The View From Here

Someone really needs to slap Quentin Tarantino

Michael Bonner

The opening weekend takings in America for Tarantino's new film, Grindhouse, were, frankly, a disaster of Krakatoa-eque proportions. It only took a measly $11 million – less than half the sum forecast by the film’s studio, the Weinstein Company.

Grindhouse is a double feature, the first movie – a zombie horror, Planet Terror – is directed by Sin City’s Robert Rodriquez, while Tarantino helms the slasher film, Death Proof. The idea is to replicate the low-budget movies of the Sixties and Seventies beloved of the directors. Cheap and sleazy action, horror, kung-fu, soft-porn, cannibal and blaxsploitation flicks with titles like Asylum Of Blood, Jailbait Babysitter and (a personal favourite, this) Cat In The Brain.

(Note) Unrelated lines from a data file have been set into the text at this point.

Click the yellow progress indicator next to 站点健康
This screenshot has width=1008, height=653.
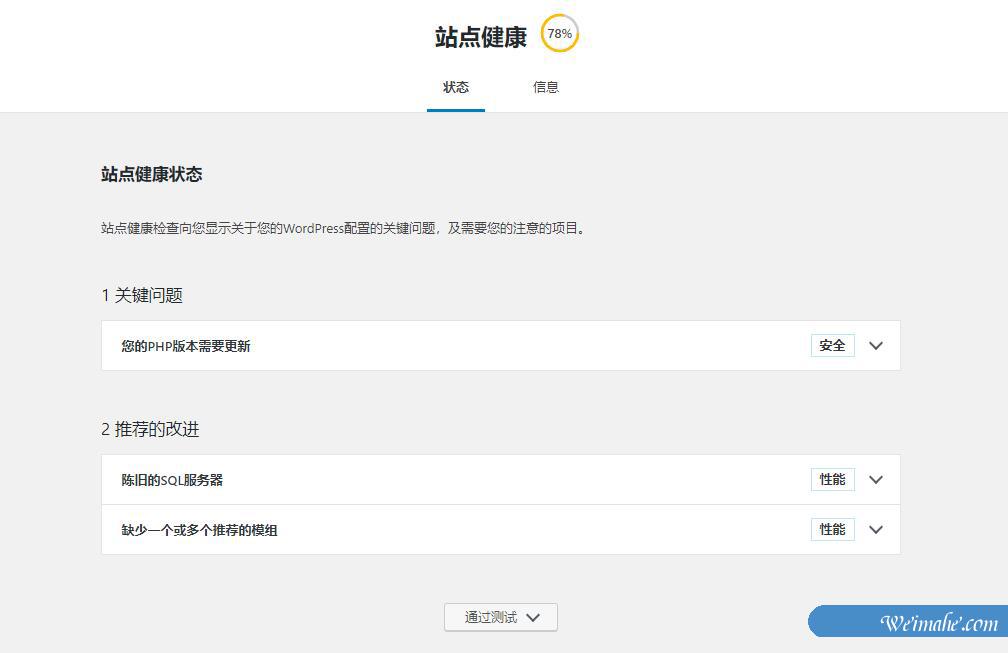coord(559,33)
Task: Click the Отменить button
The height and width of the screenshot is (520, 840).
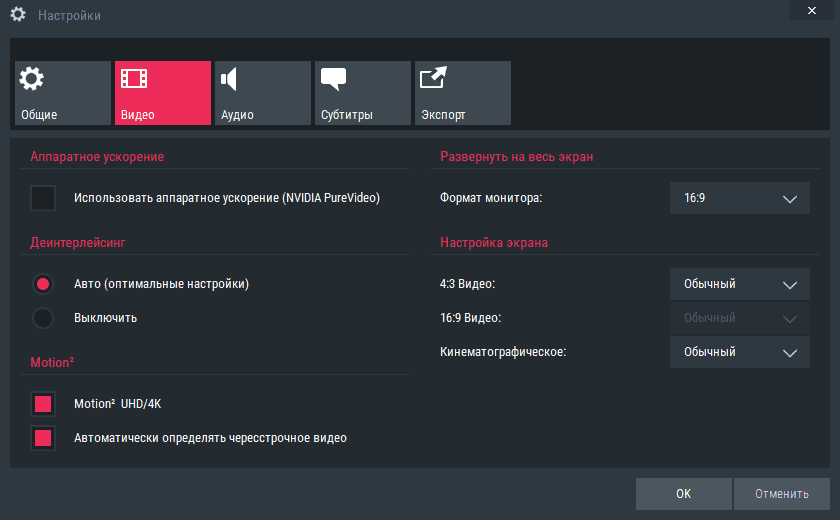Action: [x=781, y=493]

In comparison to Kill Bill Vol 1 and 2, which opened at $22 and $25 million respectively, Grindhouse’s disappointing performance has twisted US commentators, and the Weinstein Co, into knots over-analysing it’s failure.

Weinstein are blaming the film’s running time. It’s over three hours long, which drastically reduces the number of showings in cinemas. In an attempt to salvage something from the debacle, Weinstein are planning to cut the movie in half and re-release them as two separate movies. This seems the likely way we’ll get to see it in the UK, if it opens as scheduled on June 1.

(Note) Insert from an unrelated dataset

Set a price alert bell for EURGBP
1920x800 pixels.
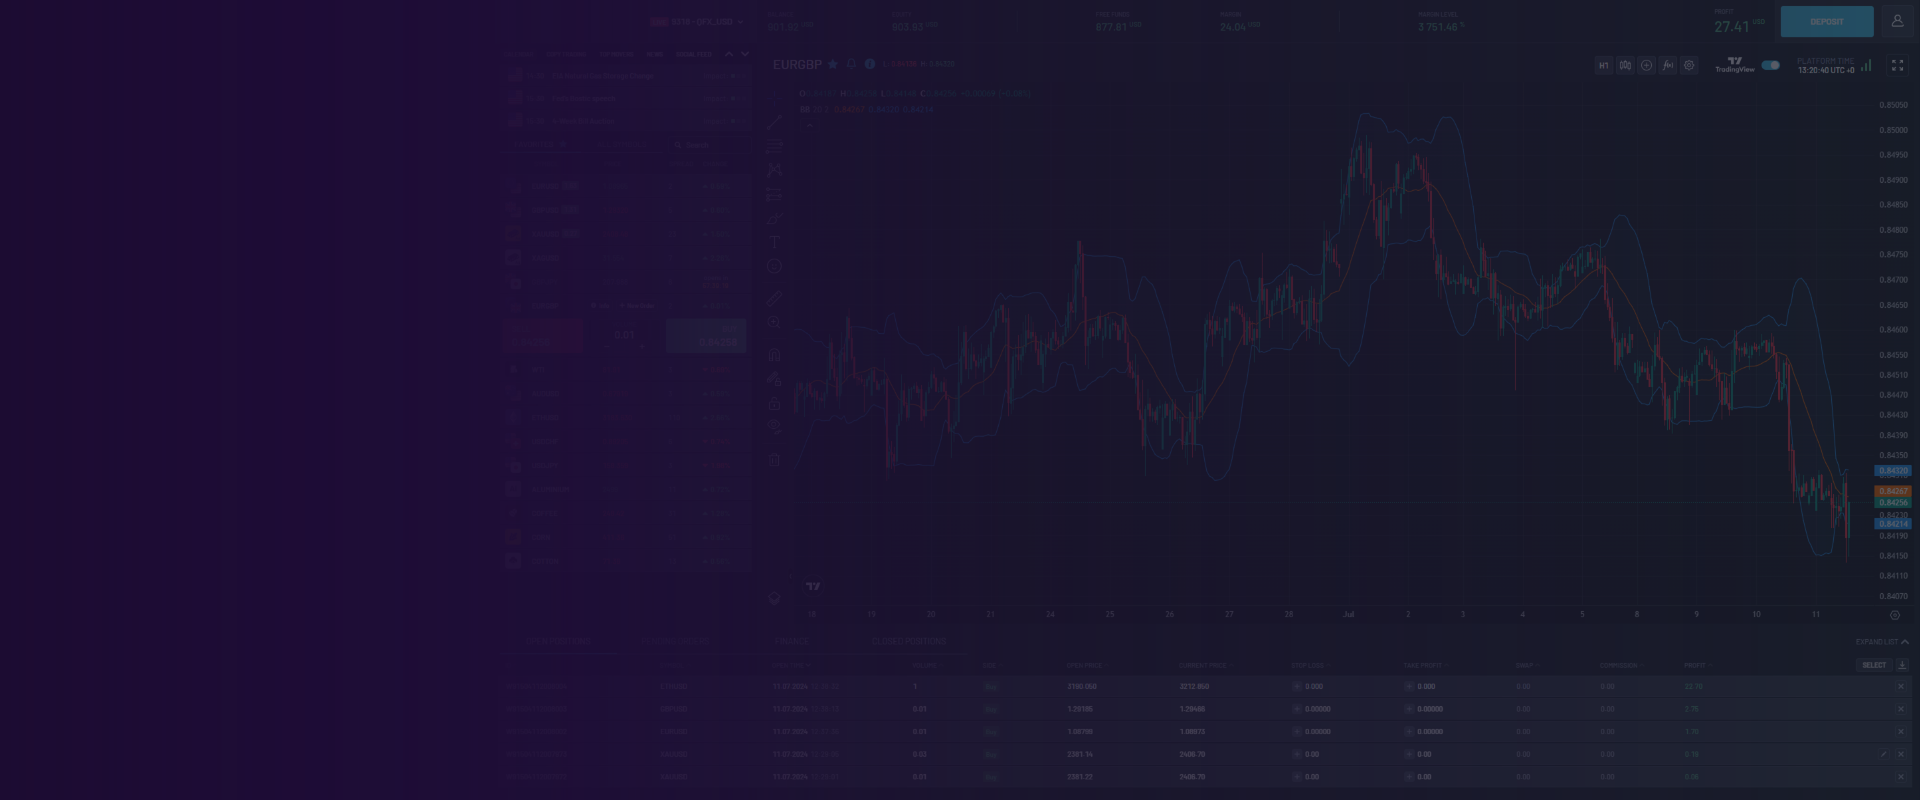pos(851,64)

Really, the fault lies with Tarantino – but the buck stops with producer Harvey Weinstein, whose often ruthless and brutal treatment of many a movie earned him the nickname Harvey Scissorhands. Weinstein has been known to terrorise directors in the past, but seems reluctant to take Tarantino to task for what is, after all, an act of extravagant self-indulgence, even by Tarantino's Olympic standards. Who in their right mind really gives a damn about an obscure movie genre like grindhouse – apart, that is, from Tarantino?

Tarantino has been Harvey’s golden goose since Reservoir Dogs broke the director in 1991. They have one of those “special relationships” you hear about a lot these days, predicated around the critical and commercial kudos QT has enjoyed, but seems to be increasingly mercurial.

It’s now pretty clear that Tarantino needs to be taken in hand. He’s made two brilliant movies in Dogs and Pulp Fiction, but Jackie Brown was tedious beyond repair. And let’s not even talk about Four Rooms. But his obsession with the geekier aspects of pop-culture, while initially charming and amusing, appears to be wearing thin.

So what do you think?

Are you looking forward to Grindhouse, or has Tarantino blown it?